EXTRACT TO READ:
○ ○ ○ ○ ○ ○ ○

We called the variants using ANGSD-v0.917 [72] at positions with a minimum allele frequency (MAF) ≥ 0.1% in the reference panel, which was composed by the Europeans from the 1000 Genomes (EUR) [85] plus the MANOLIS (EUR-MNL) set from Greece and Crete extracted from the HRC [96]. The ANGSD output in VCF format was used as input for the first step of our imputation pipeline [93] (genotype likelihood update), performed with Beagle 4.1 -gl command [94] using the same panels as before as reference. We then discarded the variants with a genotype probability (GP) lower than 0.99 and imputed the missing genotype with the -gt command of Beagle 5.1 [95] using the HRC as a reference panel. We then discarded the variants with a GP < 0.99 and used the remaining SNPs to perform the phenotype prediction. For the pigmentation prediction, we prepared an input file for the HIrisPlex-S webtool (https://hirisplex.erasmusmc.nl) following its manual for formatting and results interpretation. Sample-by-sample phenotype prediction and genotypes (as counts of the effective alleles in the form 0, 1, or 2) are reported in Additional file 1: Table S15. We then grouped the individuals in different cohorts depending on both time and space. First, we grouped the ancient individuals from the Italian peninsula in 10 groups from the CA to the Medieval period and compared them with the modern TSI from the 1000 Genomes Project. We compared the groups performing an ANOVA test and, for the significant variants, we performed a posthoc Tukey test to identify the significantly different pairs of groups (Additional file2: Table S16). Using the same approach, we also analyzed the difference among populations dated to the 1^st millennium BCE, i.e., coeval to the Picene people, creating 15 groups (Additional file2: Table S17). For both comparisons, we set a significance threshold applying a Bonferroni’s correction on an alpha value of 0.05 divided by the number of tested SNPs.

Authors’ contributions

FRa, ED, CD and BT conceived the study; CD, SF, PG, MABDL and EC collected the samples and provided archaeological background; FRa, HN and AS performed aDNA extraction and sequencing; FRa, LDG, FM, RH, MH, LP, FRi, CG and ED performed bioinformatic analyses; CLS, KT, MM, ED, FC and BT supervised the work; FRa, FM, CLS, KT, ED, FC and BT discussed and interpreted the results; FRa, ED and BT acquired the funding; FRa, ED and BT wrote the original manuscript with input from all the authors. All authors read and approved the final manuscript.

Funding

This study was supported by: EASI-Genomics 3rd Call for Transnational Access grant nr. PID15152 to BT, the EASI-Genomics project has received funding from the European Union’s Horizon 2020 research and innovation program under grant agreement No 824110; Gerda Henkel Foundation grant nr. 40/V/20 to ED, BT and FC; Sapienza University of Rome grants nr. RM12117A81385C5A, nr. RM122181691E0881, and nr. RM123188F697BDAE to BT; Sapienza University of Rome “Avvio alla Ricerca” grants nr. AR12218166B098F1, nr. AR2231888B0D5B90, nr. AR12117A8035EDED to FRa. LDG was supported by #NEXTGENERATIONEU (NGEU) and the Ministry of University and Research (MUR), National Recovery and Resilience Plan (NRRP), project MNESYS (PE0000006, DN. 1553 11.10.2022). FM was supported by Fondazione con il Sud (2018-PDR-01136) and by MUR (2022P2ZESR). FRa was supported by Sapienza University of Rome grants nr. RM12218167749457 to FC.

Data availability

The dataset generated in the current study is available in the European Nucleotide Archive (ENA, https://www.ebi.ac.uk/ena/browser/home) under Accession Number PRJEB77116 [102]. Published data used in this study and described more extensively in the main text are also listed here [8–10, 20, 21, 23, 24, 26–32, 57]. No other scripts and software were used other than those mentioned in the “Methods” section.

Declarations

Ethics approval and consent to participate

Not applicable.

Consent for publication

Not applicable.

Competing interests

The authors declare that they have no competing interests.

○ ○ ○ ○ ○ ○ ○

Collected data
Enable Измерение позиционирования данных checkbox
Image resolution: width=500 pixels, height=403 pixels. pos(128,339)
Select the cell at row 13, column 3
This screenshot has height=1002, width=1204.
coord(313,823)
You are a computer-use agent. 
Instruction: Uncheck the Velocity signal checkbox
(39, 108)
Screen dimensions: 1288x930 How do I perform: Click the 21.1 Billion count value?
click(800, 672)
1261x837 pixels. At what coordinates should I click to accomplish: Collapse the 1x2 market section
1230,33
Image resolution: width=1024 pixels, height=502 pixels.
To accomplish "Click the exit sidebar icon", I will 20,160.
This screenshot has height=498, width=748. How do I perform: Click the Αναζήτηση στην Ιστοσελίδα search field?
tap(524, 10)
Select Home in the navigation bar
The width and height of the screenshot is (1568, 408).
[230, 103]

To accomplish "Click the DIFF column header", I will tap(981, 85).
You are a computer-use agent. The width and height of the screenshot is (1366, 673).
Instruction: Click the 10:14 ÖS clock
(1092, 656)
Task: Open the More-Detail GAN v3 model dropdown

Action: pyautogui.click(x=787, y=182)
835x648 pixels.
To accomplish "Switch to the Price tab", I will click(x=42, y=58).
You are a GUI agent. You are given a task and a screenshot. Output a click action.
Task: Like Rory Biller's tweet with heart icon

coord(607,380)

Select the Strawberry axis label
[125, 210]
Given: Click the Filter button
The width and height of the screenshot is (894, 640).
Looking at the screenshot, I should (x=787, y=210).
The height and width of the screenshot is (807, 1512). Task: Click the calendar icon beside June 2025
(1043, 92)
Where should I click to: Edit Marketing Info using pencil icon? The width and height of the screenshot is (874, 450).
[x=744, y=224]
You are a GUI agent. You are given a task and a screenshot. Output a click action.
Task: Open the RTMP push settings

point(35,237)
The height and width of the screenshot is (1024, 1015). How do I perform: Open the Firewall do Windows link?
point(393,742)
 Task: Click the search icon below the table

○ ○ ○ ○ ○ ○ ○

TASK INSTRUCTIONS:
(1) Repeat the portion of the ancient DNA study excerpt starting at "Declarations" and ending at "no competing interests.".
(2) List every section heading that appears in the ancient DNA study excerpt, one per line.

SOLUTIONS TO THE PROBLEMS:
(1)
Declarations

Ethics approval and consent to participate

Not applicable.

Consent for publication

Not applicable.

Competing interests

The authors declare that they have no competing interests.

(2)
Authors’ contributions
Funding
Data availability
Declarations
Ethics approval and consent to participate
Consent for publication
Competing interests